=== What to do ===
Wherever "each" appears in a line of the listing, report that line.

=== Supplied records ===
◆ ◆ ◆ ◆ ◆
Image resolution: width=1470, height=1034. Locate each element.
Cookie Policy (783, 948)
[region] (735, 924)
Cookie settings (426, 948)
◆ ◆ ◆ ◆ ◆
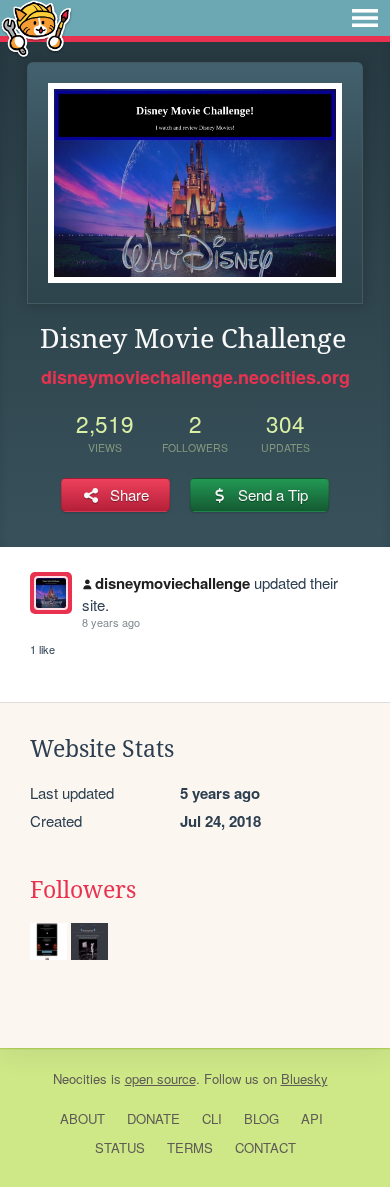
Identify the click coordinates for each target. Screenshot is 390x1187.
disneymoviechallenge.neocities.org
◆ ◆ ◆ ◆ ◆
=== Response below ===
Image resolution: width=1470, height=1034. Locate each element.
Identify the click coordinates for each target. Screenshot is 390x1187.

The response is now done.